We also sorted out several bags of hard feed. Compared with home, where I just nip down to W.D Lewis and Sons and pick up a few bags of balanced mix, it was quite a complicated process, involving trips to a small mill which had no grain, so on to another small mill, a dealer in town, and a remote farmyard to buy bran and maize, and then back to the first small mill (the grinding machine in the second mill had broken down) to get it ground and bagged. The photo shows Peng on the left feeding in maize, the mill owner on the right feeding in bran, and Mr Zhong acting as overseer.

I had once again received dire warnings from Chinese friends about the arctic conditions I should expect out in the sticks at this time of year, but it has so far been quite pleasant, though everything was frozen at Shandan stud and we even had a few flakes of snow just as we left. Although hardly fat, the horses are not as thin as I had feared they might be after the long winter, and should quickly pick up with the three to four hard feeds a day they will be gobbling down from now on. As they have not been trained to stand for shoeing, we were forced to let them be shod the traditional way by being restrained in a shoeing frame. I always find this extremely distressing when it is carried out by unsympathetic handlers as we had this time. It does Zorbee in particular absolutely no good to be treated roughly, and negates all the sensitive handling my Chinese co-riders have put in. At least the ever gentle Peng will be in charge of this job from now on.

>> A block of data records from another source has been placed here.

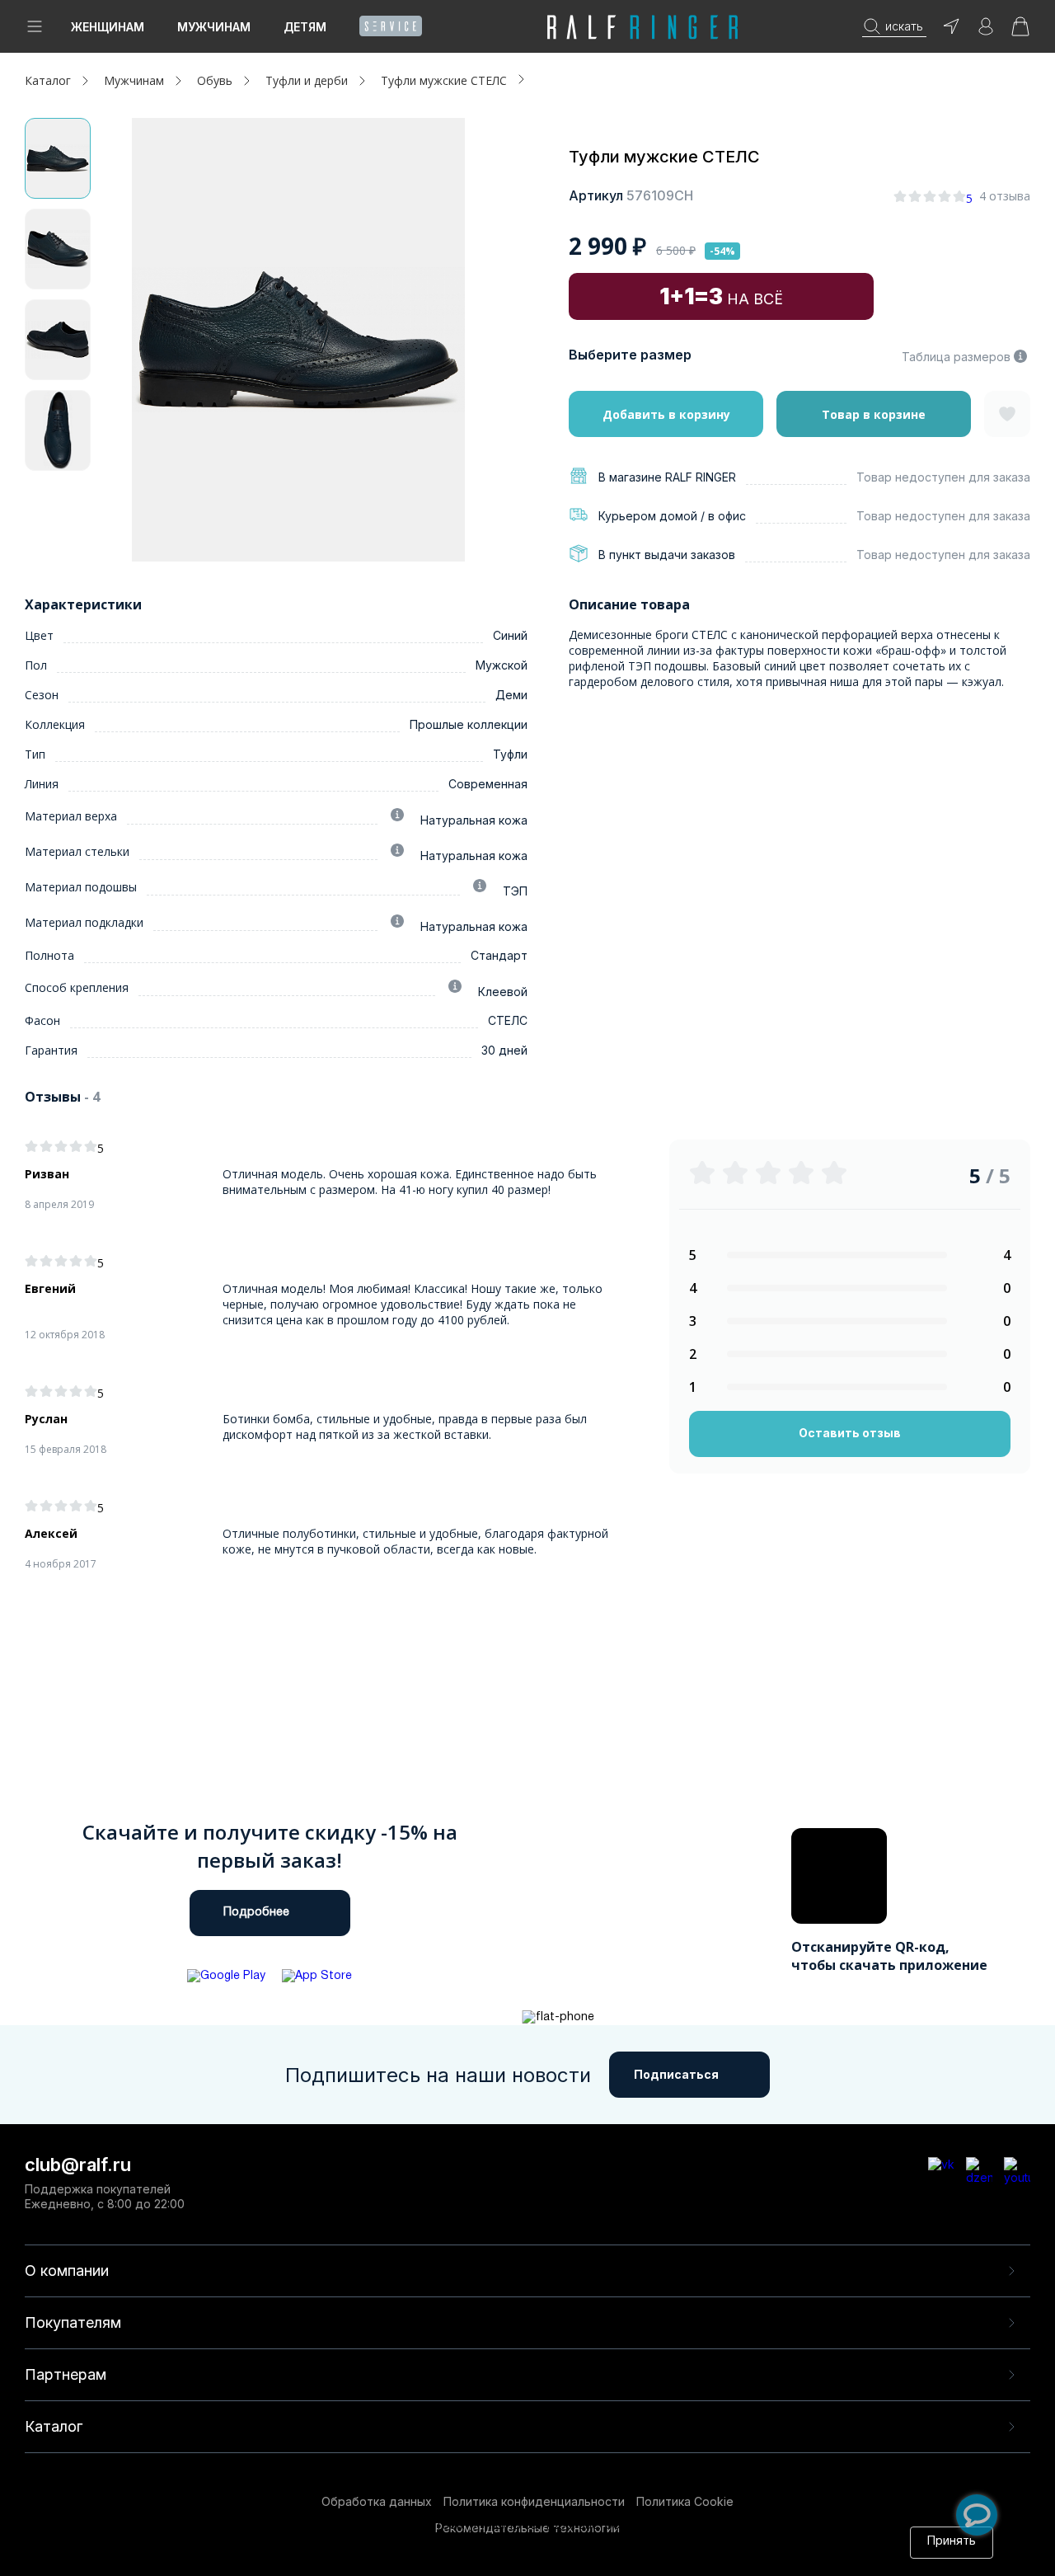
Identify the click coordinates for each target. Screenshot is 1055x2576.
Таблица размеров (956, 357)
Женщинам (107, 27)
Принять (951, 2541)
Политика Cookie (685, 2501)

However we were treated by the stud officials to some top notch hospitality and perhaps a little too much toasting with bai jiu, as Peng went to bed looking decidedly peaky. But the next morning he was up with the lark as usual and off to cram the truck full of straw, which passes for hay out here in Gansu. Hopefully we are now set up to reach Hami in 3-4 weeks time, it being the next place we will be able to stock up with horse feed. The horses will be totally dependent on the feed we are carrying, as there is not even the odd patch of alfalfa by the side of the road as there was in the autumn.
Yesterday evening I noticed that surprisingly for a population that is not reputed to have money to burn, people were setting fire to little piles of banknotes everywhere by the roadside, and even encouraging their children to join in. Was it some sort of mass protest against rising commercialism? It transpired that it was Ancestors day, when the Chinese burn fake money (and other useful things such as very small paper replicas of very large mansions) to send to their dear departed in the afterlife.